Philip Arestis and Elias Karakitsos
18 Seiten · 4,36 EUR
(Oktober 2011)
From the introduction:
Philip Arestis and Elias Karakitsos provide "An analysis of the causes of the 'Great Recession' and some policy implications". It is the authors' view that financial liberalisation alone cannot fully explain the 'Great Recession' crisis. Rather, there was a significant redistribution from wage earners to the financial sector, which took place from around the 1980s until today. The negative effect of greater inequality on spending power meant that ordinary families faced with a declining wage share became increasingly indebted. That redistribution, along with the financial liberalisation experience, produced the new financial engineering rooted in the U.S. which led to an extraordinary mispricing of risk. This, in turn, is associated with the ?moral hazard? problem, the result of governments offering protection to financial institutions against bankruptcy, which largely protects lenders from bad decisions.

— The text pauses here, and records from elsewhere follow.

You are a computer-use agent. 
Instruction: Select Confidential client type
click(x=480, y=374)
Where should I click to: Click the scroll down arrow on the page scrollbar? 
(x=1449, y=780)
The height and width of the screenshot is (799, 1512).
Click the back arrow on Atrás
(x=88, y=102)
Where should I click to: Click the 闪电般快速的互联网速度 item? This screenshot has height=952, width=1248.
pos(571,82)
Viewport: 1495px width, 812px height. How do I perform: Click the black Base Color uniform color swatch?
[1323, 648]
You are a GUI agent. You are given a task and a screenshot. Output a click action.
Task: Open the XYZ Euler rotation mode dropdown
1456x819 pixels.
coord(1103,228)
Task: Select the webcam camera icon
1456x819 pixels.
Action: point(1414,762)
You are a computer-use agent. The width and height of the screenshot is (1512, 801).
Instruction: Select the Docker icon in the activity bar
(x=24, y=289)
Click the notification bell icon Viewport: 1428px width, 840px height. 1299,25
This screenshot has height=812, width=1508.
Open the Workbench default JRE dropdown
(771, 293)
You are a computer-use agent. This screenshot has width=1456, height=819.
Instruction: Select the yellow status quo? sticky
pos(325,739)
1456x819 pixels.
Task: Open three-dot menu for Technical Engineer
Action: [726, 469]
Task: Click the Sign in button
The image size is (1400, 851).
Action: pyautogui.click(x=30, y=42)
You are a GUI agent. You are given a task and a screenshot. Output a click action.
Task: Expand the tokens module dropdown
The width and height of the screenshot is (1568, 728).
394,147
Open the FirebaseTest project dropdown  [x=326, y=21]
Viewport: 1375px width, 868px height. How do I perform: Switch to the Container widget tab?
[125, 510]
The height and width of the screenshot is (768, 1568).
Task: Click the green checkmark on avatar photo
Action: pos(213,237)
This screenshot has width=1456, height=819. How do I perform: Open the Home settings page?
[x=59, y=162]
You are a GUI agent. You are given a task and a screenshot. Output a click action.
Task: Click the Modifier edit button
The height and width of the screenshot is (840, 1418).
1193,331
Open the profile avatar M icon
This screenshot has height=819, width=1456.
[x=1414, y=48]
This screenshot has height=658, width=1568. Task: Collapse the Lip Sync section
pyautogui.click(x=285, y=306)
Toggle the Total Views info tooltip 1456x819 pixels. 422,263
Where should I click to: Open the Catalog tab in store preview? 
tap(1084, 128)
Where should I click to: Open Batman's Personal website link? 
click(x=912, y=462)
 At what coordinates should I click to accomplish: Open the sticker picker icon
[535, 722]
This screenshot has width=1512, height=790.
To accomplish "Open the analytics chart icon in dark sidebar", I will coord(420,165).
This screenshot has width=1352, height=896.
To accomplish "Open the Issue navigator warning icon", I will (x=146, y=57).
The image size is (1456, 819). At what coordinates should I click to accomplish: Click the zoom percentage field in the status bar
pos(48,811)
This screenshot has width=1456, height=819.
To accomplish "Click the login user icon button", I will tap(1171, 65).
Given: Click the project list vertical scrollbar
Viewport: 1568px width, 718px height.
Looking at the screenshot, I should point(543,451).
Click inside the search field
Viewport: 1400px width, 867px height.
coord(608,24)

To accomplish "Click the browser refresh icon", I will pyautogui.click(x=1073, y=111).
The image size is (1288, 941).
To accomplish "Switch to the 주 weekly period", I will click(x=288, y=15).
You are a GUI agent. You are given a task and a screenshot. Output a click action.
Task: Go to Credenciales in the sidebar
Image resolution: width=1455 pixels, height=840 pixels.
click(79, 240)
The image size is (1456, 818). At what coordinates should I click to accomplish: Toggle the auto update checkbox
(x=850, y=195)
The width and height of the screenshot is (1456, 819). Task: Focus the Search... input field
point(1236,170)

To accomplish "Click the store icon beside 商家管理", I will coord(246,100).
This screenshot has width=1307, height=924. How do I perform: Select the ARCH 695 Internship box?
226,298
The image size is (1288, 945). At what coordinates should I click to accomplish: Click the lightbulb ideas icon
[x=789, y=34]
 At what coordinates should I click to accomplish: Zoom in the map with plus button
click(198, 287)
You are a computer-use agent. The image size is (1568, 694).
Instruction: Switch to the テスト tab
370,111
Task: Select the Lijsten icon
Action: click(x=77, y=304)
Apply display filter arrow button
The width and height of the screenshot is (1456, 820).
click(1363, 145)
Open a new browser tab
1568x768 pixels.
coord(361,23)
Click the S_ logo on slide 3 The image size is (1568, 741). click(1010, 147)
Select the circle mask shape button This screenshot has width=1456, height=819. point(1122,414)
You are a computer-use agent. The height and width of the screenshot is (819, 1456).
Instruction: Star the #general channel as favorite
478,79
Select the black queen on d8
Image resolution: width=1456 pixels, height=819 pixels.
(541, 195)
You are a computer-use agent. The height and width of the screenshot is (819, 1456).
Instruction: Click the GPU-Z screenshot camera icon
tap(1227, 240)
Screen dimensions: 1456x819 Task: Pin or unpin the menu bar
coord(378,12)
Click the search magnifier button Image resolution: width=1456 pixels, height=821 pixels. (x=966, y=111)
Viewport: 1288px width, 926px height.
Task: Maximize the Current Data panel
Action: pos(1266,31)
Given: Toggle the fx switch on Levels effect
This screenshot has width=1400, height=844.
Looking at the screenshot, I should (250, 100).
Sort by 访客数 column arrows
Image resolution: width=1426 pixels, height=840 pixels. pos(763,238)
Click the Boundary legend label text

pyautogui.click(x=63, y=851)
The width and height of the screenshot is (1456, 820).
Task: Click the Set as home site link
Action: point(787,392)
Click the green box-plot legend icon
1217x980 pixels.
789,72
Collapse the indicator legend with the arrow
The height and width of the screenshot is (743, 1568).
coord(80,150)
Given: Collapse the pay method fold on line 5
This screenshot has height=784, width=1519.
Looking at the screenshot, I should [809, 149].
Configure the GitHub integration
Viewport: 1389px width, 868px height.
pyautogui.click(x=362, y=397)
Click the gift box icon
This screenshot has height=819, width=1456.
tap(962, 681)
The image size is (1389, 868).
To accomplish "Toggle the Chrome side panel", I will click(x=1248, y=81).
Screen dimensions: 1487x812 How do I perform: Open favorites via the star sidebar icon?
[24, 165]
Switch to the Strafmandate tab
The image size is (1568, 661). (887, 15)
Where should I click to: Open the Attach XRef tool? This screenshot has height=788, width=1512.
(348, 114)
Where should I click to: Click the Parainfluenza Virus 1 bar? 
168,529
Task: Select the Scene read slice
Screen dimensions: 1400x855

While Arestis and Karakitsos see these as the main causes of the crisis, they also discuss further contributory factors: the international imbalances, mainly due to the growth of China; the monetary policy pursued by countries over the period leading to the crisis; and the role played by the credit rating agencies. The authors conclude that the policy initiatives that have been put forward to ensure the avoidance of future crises are insufficient.